* _Directions for this task_: Could you give again exactly, and only, the lines from the one holding "You are a computer-use agent. 342x230 pixels." through the end of the data, both ends included, with pictures left out?

* _Material for the task_:
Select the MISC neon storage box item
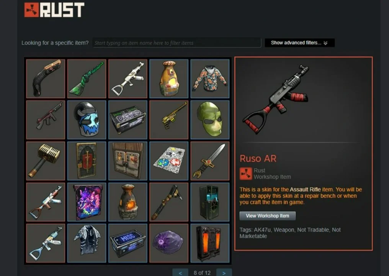 (x=128, y=243)
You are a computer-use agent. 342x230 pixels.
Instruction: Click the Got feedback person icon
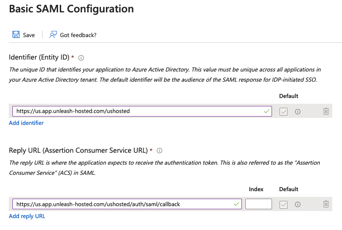53,35
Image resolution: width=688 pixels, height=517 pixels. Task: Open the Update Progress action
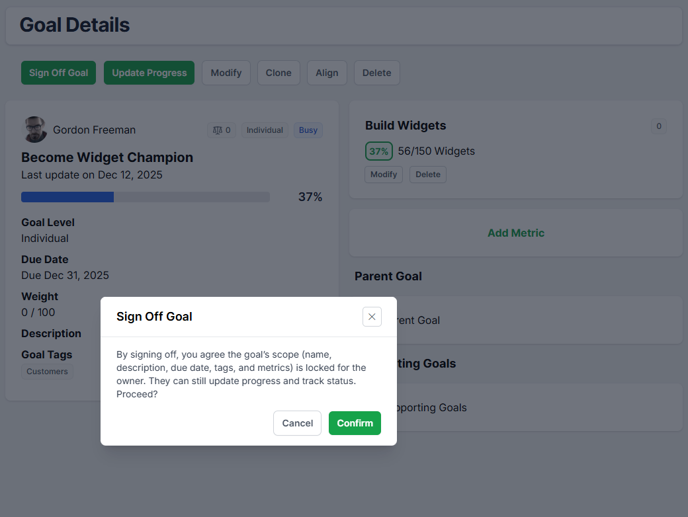pyautogui.click(x=149, y=73)
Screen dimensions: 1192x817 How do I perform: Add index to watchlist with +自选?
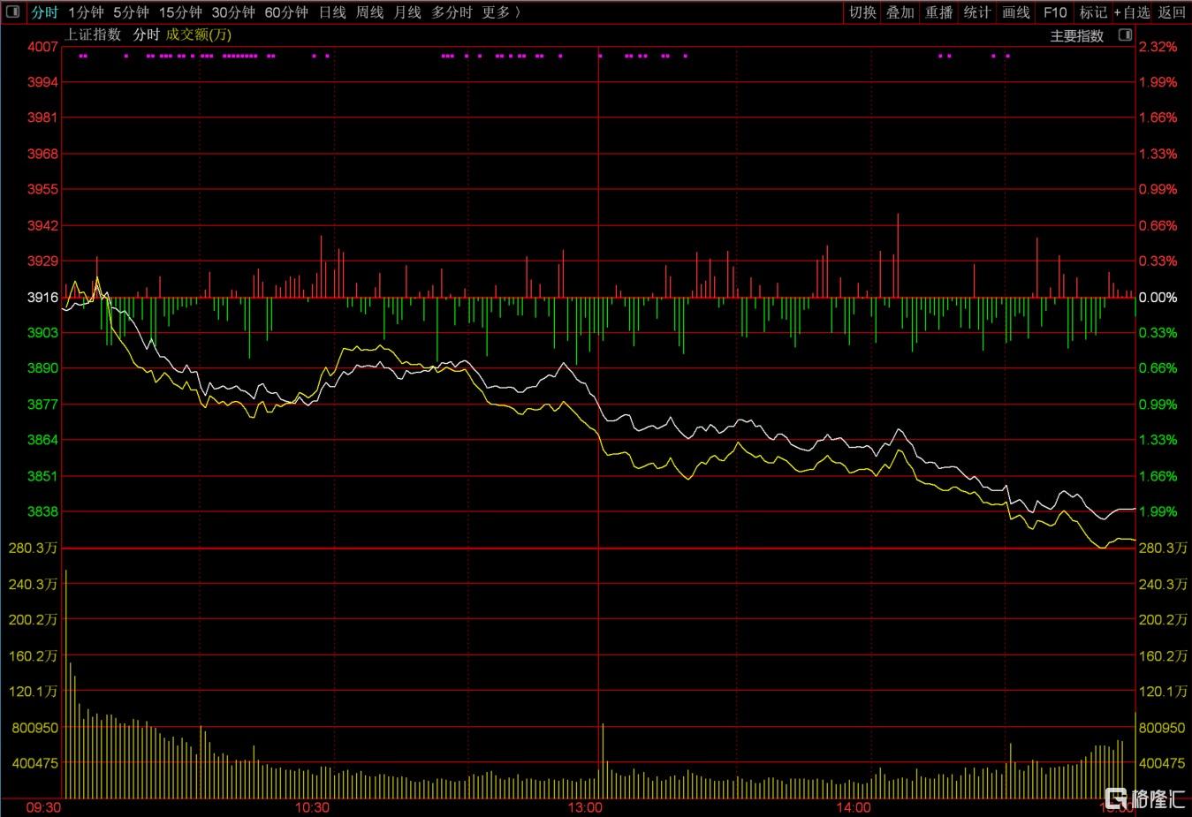coord(1132,12)
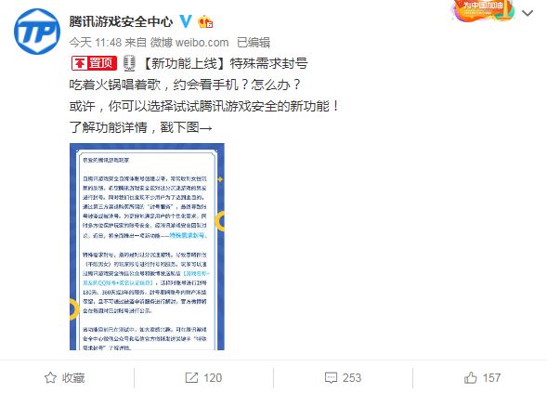Click the 为中国加油 banner badge
Screen dimensions: 547x393
click(484, 10)
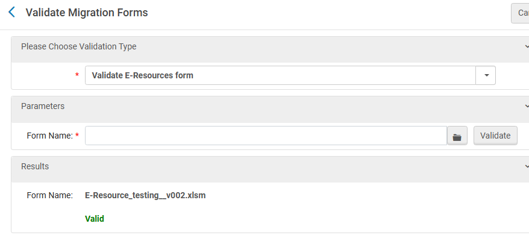Screen dimensions: 529x244
Task: Collapse the Parameters section chevron
Action: pyautogui.click(x=526, y=106)
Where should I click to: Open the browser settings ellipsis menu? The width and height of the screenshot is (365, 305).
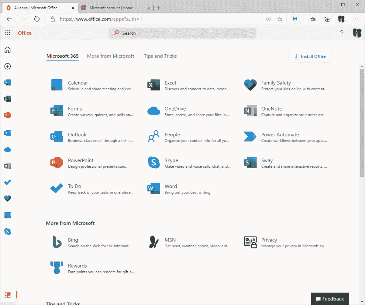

* _Result_:
You are a computer-use agent. 342x230 pixels.
Instruction: Click the Got feedback person icon
53,35
Image resolution: width=688 pixels, height=517 pixels. Task: Open the Update Progress action
pyautogui.click(x=149, y=73)
Screen dimensions: 1192x817 How do I perform: Add index to watchlist with +自选?
coord(1132,12)
Click the 为中国加油 banner badge
Screen dimensions: 547x393
click(484, 10)
Screen dimensions: 529x244
Task: Collapse the Parameters section chevron
Action: pyautogui.click(x=526, y=106)
Where should I click to: Open the browser settings ellipsis menu? The width and height of the screenshot is (365, 305).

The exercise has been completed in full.